Печатник, клерк, почтарь округи всей,
Ты стал Америки послом носитель славы.
И женщины не раз тебя спасли,
Любимца философии Платона
А репутация и состояние росли
В стенах Филадельфии и Бостона.
Ты солнечные ванны на балконе принимал.
И обнажён был, как Адам пред Евой.
Когда же секс-советы раздавал,
То воспевал отнюдь не молодую королеву.
Людское море провожало тебя в последний земной путь.
И слёзы очи застилали, мешая на тебя взглянуть
Жизнь в борьбе
Посвящается Карлу Марксу
Потомок поколения раввинов, он крещён
Шести лет от роду в евангелической церквушке.

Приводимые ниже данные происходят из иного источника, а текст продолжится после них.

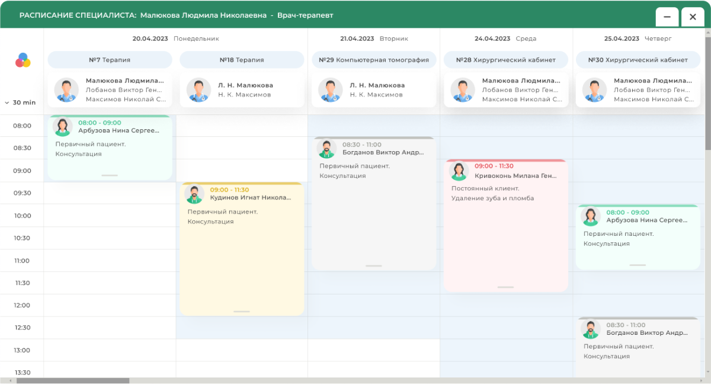The height and width of the screenshot is (384, 711).
Task: Select the №7 Терапия room tab
Action: (x=110, y=60)
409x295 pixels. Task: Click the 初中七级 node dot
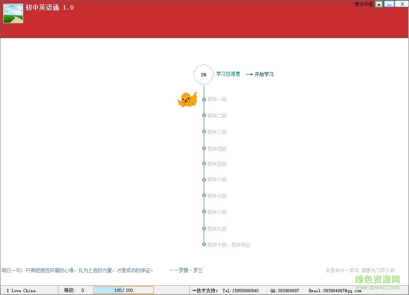coord(204,196)
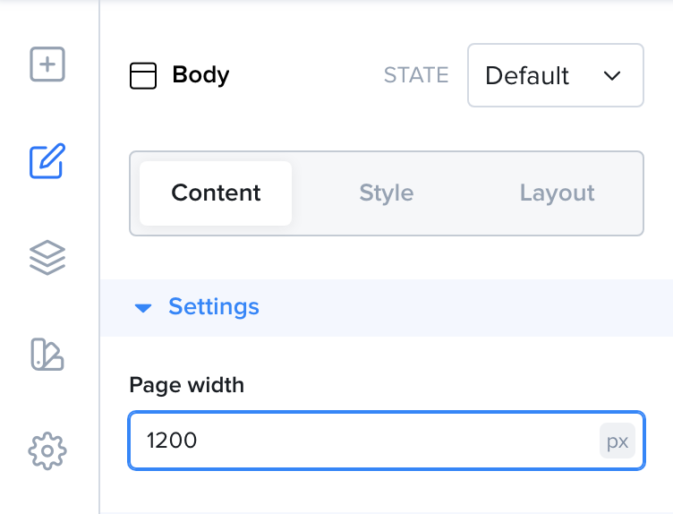The image size is (673, 514).
Task: Open the Layers panel from the sidebar
Action: (x=47, y=258)
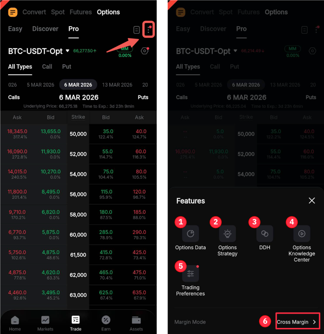Screen dimensions: 324x334
Task: Close the Features panel
Action: pos(312,201)
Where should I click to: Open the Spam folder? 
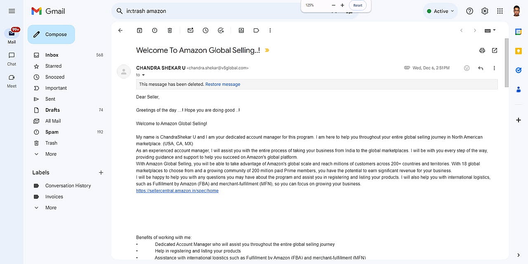tap(52, 132)
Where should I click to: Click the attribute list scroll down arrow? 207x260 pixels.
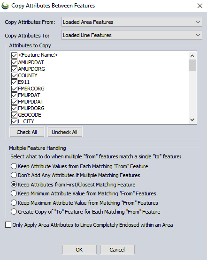192,120
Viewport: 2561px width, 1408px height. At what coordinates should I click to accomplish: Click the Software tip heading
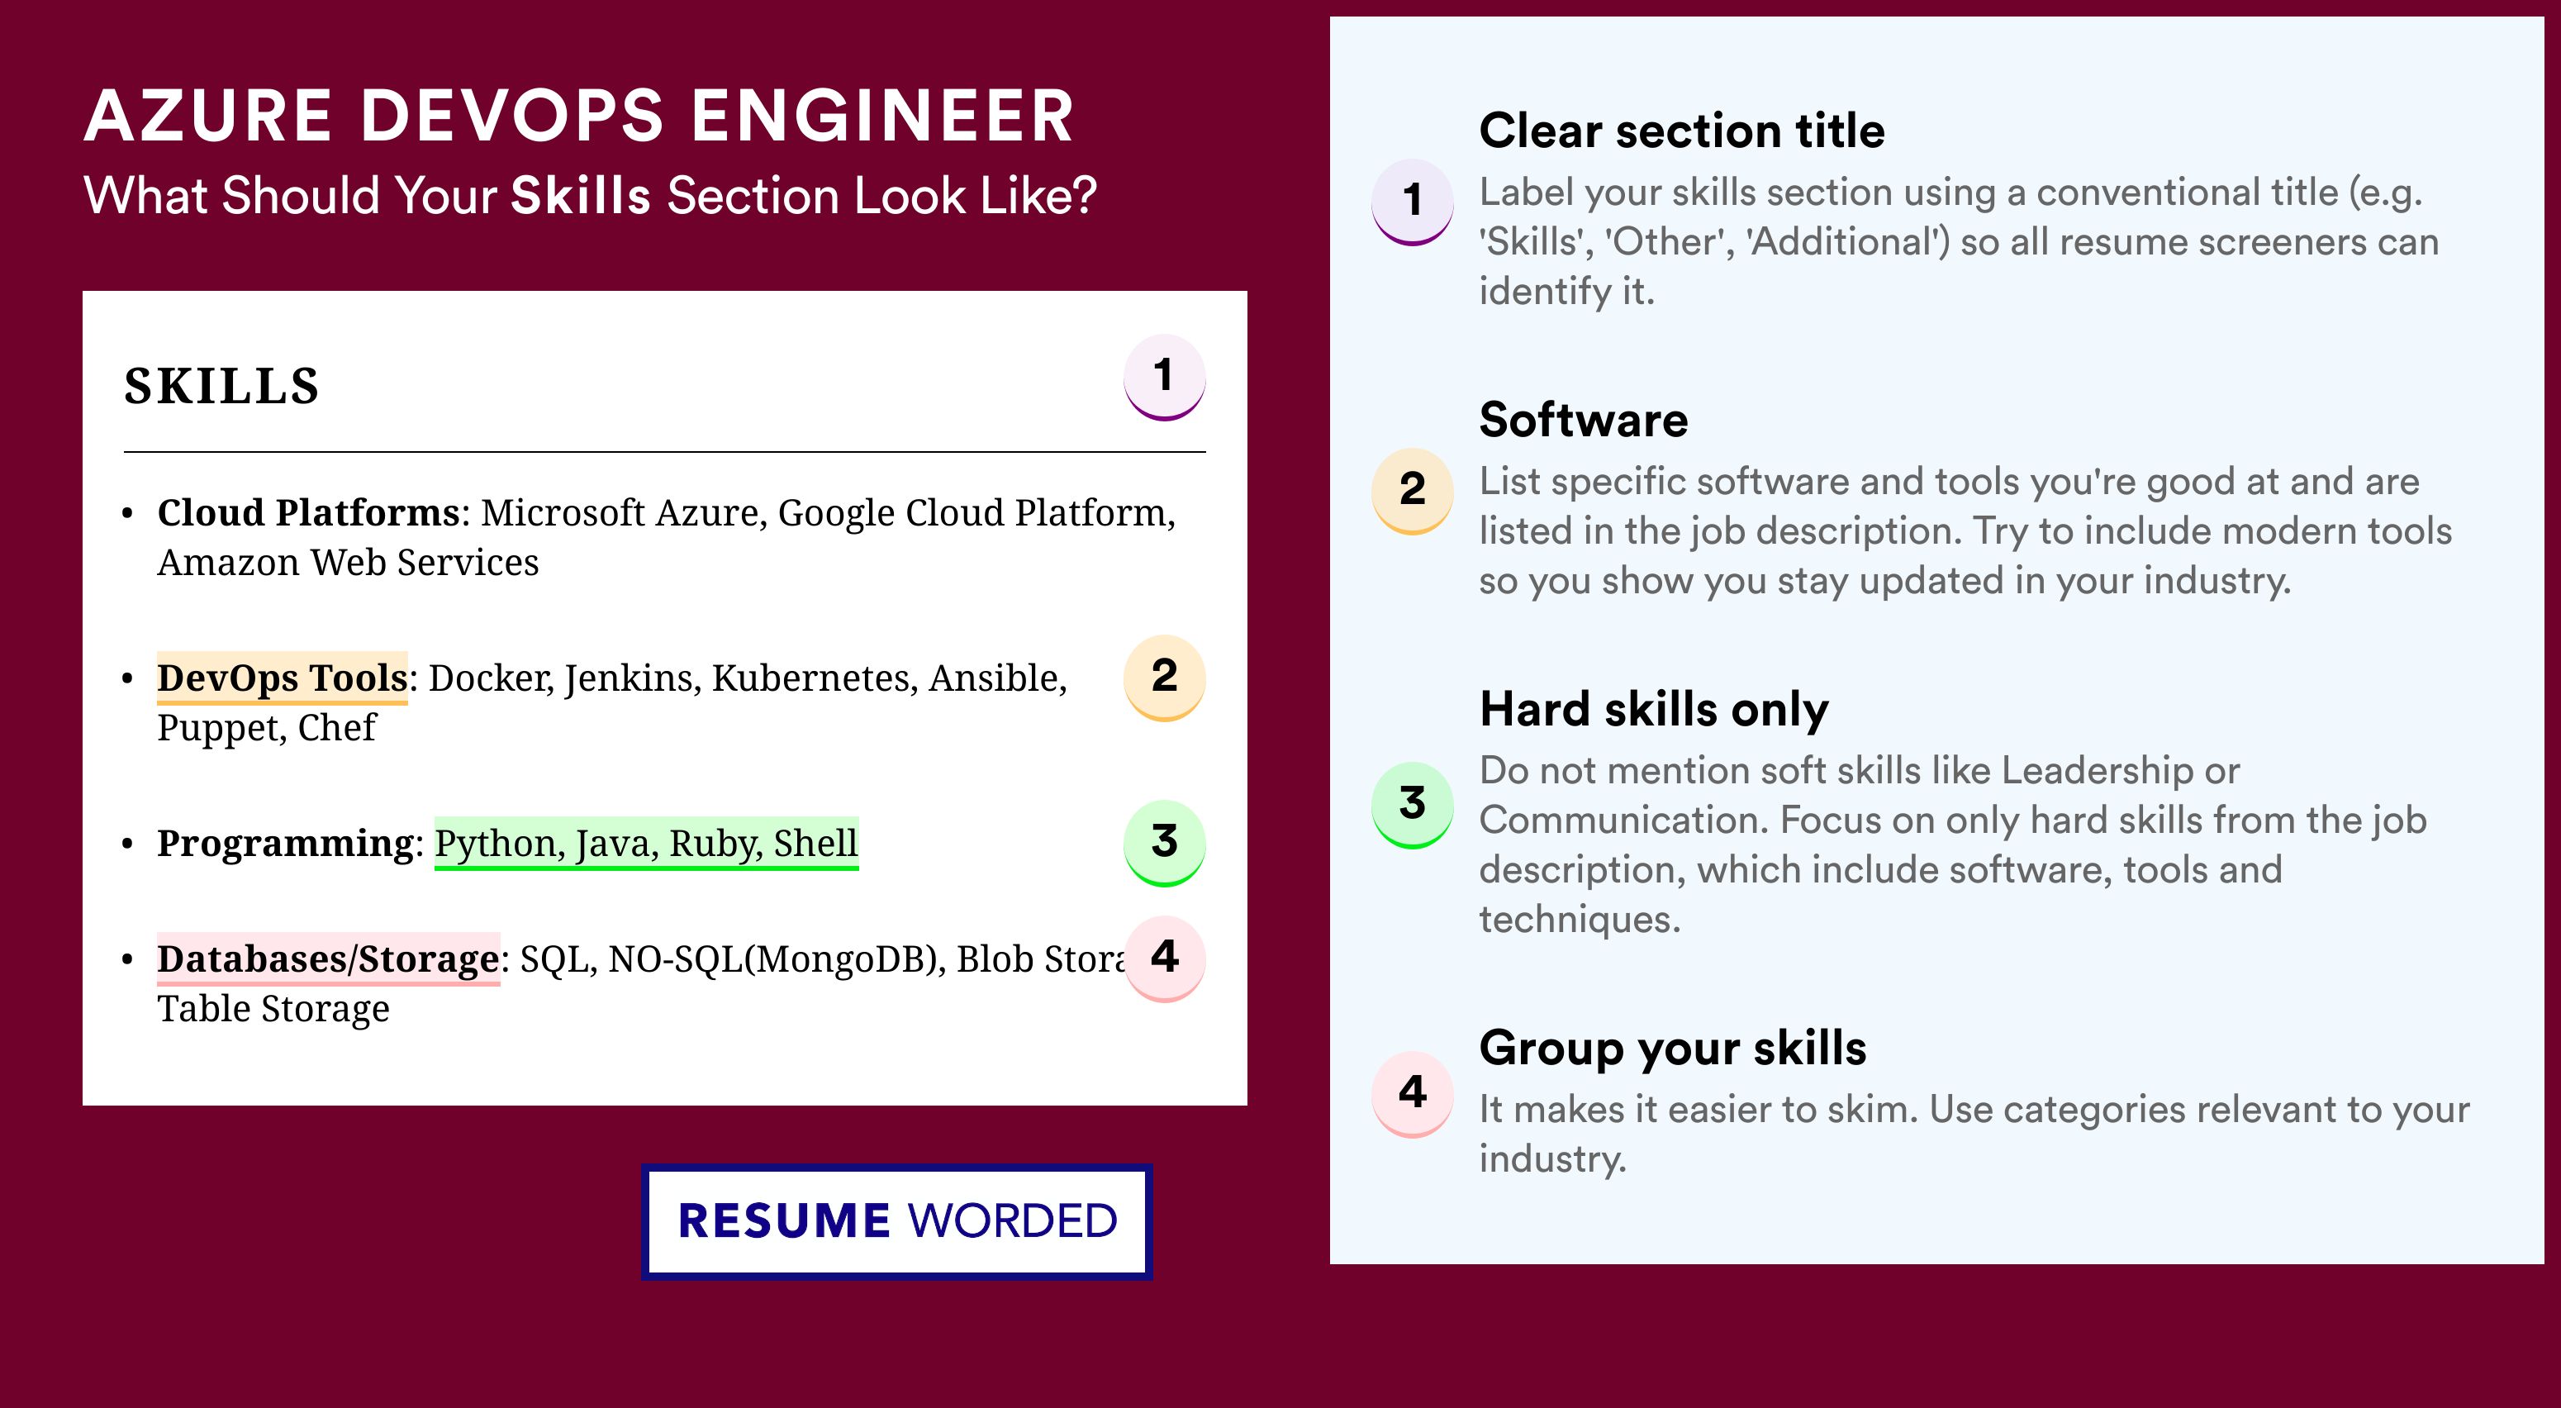1584,420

Однако позже был раскрепощён,
Освободившись от религии людской ловушки
Был изгнан после ряда публикаций
Он из Парижа, Кёльна и Брюсселя,
Не ожидая похвалы, оваций
И в Лондоне, где справил новоселье.
За смуглость Мавром прозван был,
А бородой он походил на Зевса.
И мифом этим путь свой освятил,
Но лишь в мученьях жизнь проходит вся
Больным и желчным в конце жизни стал.
Однако всё же завершил свой «Капитал»!
Великая
Великая
Посвящается Екатерине Великой
Смешалось всё в персоне страстной этой:
Пытливый ум и сластолюбия порок,
Великие дела, любовников приветы
За длительный правления Россией срок
Политик тонкий и она же литератор
Меняла фаворитов аж тринадцать раз!
Прославившись как неплохой оратор,
В свет выносила море кружев напоказ
А в шестьдесят любовью воспылала
К совсем младому Зубову Платону.
И поцелуями гвардейца осыпала,
И до конца верна была любви закону
Непросто было этакой лихой натуре
Порядок наводить в стране и развивать культуру!
Джазовый виртуоз
Посвящается Эдварду Кеннеди (Дюку) Эллингтону
Дюк герцог (перевод с английского),
Такую кличку заработал как-то он,
Когда, как денди, в окруженье близких
В одежды щёголя был вечно наряжён.
Сначала увлечён был рисованьем.
Затем рэг-тайма признан виртуозом
Ночные клубы одарил вниманьем,
А публика ему в ответ бросала розы
Мерсер, сын Дюка, скажет об отце,
Узнав об его раком вызванном конце:
«Пошёл отец и в шоу, видно, потому,
Что стоит сесть ему за пианино,
Десятки, сотни глаз уж улыбаются ему,
Казалось бы, без видимой причины»
Любимица молодёжи
Посвящается Этель Лилиан Войнич
Дочь Джона Буля, математика английского,
Революционера польского жена.
Плеханова и Энгельса знавала близко
Знакомствами вся жизнь напряжена
Ах, кто ж не знает книгу «Овод»?
В особенном восторге молодёжь!
Она всегда давала и даёт нам повод
Порассуждать, где правда, а где ложь
Какие взять в резерв нам идеалы?
К чему стремиться в жизни нашей?
Какие разобрать нам ханжества завалы?
Чтоб стала жизнь привольнее и краше!
Все фильмы, оперы, спектакли
Не зря по «Оводу» поставлены, не так ли?
Популяризатор науки
Посвящается Клименту Аркадьевичу Тимирязеву
Характером колючий, даже желчный,
К тому же угловат, нетерпелив
Он в то же время был сердечен,
Да и отходчив, как морской прилив
Науку излагал спокойно, объективно.
Однако популярную литературу
Писал живей и более активно,
Чтобы привить читателю культуру,
Богатства языка достичь и стиля,
К тому ж характера и полноты задачи,
И чтобы эти книги несомненно были
Лишь с полной авторской отдачей.
Паразитическую жизнь он презирал
И потому он часто создавал искусственный аврал!